Em que pese os visíveis defeitos da EC n° 62/09, quando ela transferiu a responsabilidade de pagamento dos precatórios das entidades devedoras
para o Tribunal que proferiu a decisão exeqüenda foi para evitar os desvios de verbas e ensejar o pronto pagamento dos precatórios, à medida que
os depósitos mensais à disposição do Judiciário fossem sendo feitos. Não se imaginou que os recursos depositados à disposição da Justiça seriam
aplicados no mercado financeiro por via de um banco oficial, o que na prática não difere de um desvio de finalidade.
Lamentavelmente, os Poderes Executivo, Legislativo e, agora, o Judiciário vêm se revezando na política de protelação de pagamento de precatórios,
fato que já mereceu a atenção do Tribunal de Direitos Humanos da OEA que levará a matéria a julgamento. Os meios e as razões podem ser
diferentes, mas a dor e o sofrimento dos credores prejudicados pela demora são os mesmos, da mesma forma que o descrédito da população na
atuação do Poder Judiciário que não tem assegurado o princípio da efetividade da jurisdição. Não fosse a fé e a esperança que sempre procurei
nutrir de há muito eu teria abandonado a nobre, mas penosa carreira de advogado para tornar-me um pescador nos finais de semana. Nunca
concordei com o diagnóstico de que o Poder Judiciário é um Poder irremediavelmente falido. Sempre acreditei e continuo acreditando que na
Magistratura Brasileira existem juízes de elevado valor ético-moral, comprometidos com a efetiva distribuição da justiça, atentos aos reclamos dos
jurisdicionados.
Finalmente, é preciso que o Tribunal de Contas competente exija dos Chefes do Judiciário local, com fundamento no parágrafo único, do art. 70 da
CF a prestação anual de contas mediante apresentação de relatório discriminativo das importâncias recebidas em depósito, de relatório dos juros e
da correção monetária propiciados pelos depósitos em contas bancárias oficiais, de relatório dos precatórios pagos com a discriminação de seus
valores, e de relatório final apontando o saldo existente no banco oficial. Esses relatórios devem ser divulgados e disponibilizados por todos os meios
previstos na Lei de Responsabilidade Fiscal em nome do princípio da transparência assegurado por essa lei.
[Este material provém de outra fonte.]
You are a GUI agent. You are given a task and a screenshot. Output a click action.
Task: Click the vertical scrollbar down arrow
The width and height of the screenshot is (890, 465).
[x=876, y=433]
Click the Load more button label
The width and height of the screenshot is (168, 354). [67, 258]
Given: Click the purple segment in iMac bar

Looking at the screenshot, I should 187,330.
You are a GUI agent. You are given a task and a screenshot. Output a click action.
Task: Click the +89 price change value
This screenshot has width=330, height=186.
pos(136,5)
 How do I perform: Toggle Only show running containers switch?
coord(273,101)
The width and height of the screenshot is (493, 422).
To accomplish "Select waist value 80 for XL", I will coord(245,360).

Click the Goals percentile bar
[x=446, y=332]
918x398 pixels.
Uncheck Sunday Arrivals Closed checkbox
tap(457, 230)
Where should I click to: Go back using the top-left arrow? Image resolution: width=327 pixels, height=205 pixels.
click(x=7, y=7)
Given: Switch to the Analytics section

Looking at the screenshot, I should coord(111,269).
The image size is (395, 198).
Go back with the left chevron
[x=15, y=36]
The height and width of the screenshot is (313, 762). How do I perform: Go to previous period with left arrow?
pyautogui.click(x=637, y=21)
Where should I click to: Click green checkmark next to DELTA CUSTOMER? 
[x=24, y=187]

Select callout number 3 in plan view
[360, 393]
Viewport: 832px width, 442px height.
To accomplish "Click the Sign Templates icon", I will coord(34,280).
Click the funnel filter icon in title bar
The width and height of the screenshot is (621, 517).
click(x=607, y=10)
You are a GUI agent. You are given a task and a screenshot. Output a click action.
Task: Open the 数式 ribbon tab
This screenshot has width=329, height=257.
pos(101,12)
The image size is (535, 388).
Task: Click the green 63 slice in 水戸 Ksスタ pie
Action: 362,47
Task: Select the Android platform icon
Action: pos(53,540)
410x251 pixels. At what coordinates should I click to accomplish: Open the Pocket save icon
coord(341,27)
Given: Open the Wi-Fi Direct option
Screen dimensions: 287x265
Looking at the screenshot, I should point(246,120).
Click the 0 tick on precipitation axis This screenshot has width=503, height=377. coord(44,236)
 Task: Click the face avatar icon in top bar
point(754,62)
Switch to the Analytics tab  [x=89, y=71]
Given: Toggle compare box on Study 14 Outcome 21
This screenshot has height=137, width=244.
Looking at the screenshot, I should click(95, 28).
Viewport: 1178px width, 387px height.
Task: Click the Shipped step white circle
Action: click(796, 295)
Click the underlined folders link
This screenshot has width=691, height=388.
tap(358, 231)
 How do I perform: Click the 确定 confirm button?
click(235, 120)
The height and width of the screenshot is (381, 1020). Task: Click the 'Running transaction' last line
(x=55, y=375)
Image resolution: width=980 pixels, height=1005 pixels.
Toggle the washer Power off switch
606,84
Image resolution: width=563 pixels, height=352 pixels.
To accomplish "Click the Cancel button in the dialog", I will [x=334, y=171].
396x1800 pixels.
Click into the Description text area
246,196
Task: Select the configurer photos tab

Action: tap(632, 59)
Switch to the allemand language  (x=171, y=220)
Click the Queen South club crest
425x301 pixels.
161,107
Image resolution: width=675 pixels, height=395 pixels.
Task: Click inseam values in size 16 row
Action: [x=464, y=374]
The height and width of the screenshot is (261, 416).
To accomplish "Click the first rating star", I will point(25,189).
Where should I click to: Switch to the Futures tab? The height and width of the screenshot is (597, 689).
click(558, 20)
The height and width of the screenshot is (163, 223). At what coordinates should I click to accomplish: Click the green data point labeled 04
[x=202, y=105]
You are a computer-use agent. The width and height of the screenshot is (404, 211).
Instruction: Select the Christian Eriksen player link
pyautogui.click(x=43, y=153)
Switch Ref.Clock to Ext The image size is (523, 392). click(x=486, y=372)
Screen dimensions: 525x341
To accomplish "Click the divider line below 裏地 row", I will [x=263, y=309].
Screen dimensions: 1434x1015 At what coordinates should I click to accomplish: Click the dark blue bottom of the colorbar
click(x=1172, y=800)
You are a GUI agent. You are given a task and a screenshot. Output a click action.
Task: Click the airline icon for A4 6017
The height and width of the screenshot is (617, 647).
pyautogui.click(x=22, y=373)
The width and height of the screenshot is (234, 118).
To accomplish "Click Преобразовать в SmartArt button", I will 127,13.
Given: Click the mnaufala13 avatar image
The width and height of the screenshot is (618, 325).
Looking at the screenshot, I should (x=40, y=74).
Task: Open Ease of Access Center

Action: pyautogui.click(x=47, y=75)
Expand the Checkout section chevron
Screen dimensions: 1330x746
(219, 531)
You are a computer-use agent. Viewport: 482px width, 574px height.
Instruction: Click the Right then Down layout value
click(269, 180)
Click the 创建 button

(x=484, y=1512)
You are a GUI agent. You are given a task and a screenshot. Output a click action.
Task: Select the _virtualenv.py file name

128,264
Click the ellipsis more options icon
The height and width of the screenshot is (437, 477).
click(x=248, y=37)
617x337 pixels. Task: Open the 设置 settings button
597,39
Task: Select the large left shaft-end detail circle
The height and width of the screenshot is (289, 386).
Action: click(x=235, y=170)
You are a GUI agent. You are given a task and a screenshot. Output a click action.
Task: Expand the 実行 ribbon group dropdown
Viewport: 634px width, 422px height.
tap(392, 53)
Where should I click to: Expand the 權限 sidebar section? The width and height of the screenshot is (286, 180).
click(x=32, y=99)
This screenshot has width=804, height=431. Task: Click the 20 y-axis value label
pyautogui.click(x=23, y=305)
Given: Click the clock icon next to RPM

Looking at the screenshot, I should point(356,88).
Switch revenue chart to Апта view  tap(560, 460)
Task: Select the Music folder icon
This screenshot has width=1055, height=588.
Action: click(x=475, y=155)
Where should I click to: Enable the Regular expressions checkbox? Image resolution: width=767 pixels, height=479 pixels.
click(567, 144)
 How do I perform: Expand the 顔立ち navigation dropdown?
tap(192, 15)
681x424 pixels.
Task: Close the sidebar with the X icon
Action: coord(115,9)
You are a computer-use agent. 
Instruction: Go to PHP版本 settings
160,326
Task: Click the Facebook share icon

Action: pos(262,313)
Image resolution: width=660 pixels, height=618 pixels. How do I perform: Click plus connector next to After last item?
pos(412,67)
A sociedade e, principalmente, os
credores têm o direito de saber o que é feito com os dinheiros que lhes foram reservados.
Notas:
[1] Esse privilégio qualificado representado por um valor irrisório tem sido a grande causa comprometedora do sistema de pagamento de precatórios.
Sem ele os precatórios alimentares e não alimentares estariam sendo pagos à medida dos depósitos efetuados pelas entidades devedoras. Essa
erva daninha, plantada no seio da Emenda 62 sob o simpático manto de proteção dos idosos e dos doentes, está produzindo seus efeitos maléficos.
[2] Às vezes, esse limite fica aquém do permitido pela LRF por conta das arbitrariedades cometidas pelo Executivo que não respeita a proposta
orçamentária apresentada pelo Tribunal na forma do § 1º, do art. 99 da CF. [3] Toda vez que recebo um comunicado de que aquele credor, que
telefonava ancioso e periodicamente para saber do prazo de pagamento do seu precatório, já faleceu sinto-me muito mal. É impossível conter as
emoções. Fico a imaginar se o meu escritório falhou em algum aspecto. [4] Ele, na verdade, herdou uma verdadeira massa falida em matéria de
precatórios. Mas, se ele tiver o mesmo tino administrativo que tem demonstrado no exercício da meritória função judicante ao longo de sua carreira,
temos a esperança de que essa situação insustentável sob todos os aspectos será paulatinamente superada. E assim muitos idosos e doentes
poderão receber em vida os precatórios de natureza alimentícia que aguardam na fila desde o ano de 2001.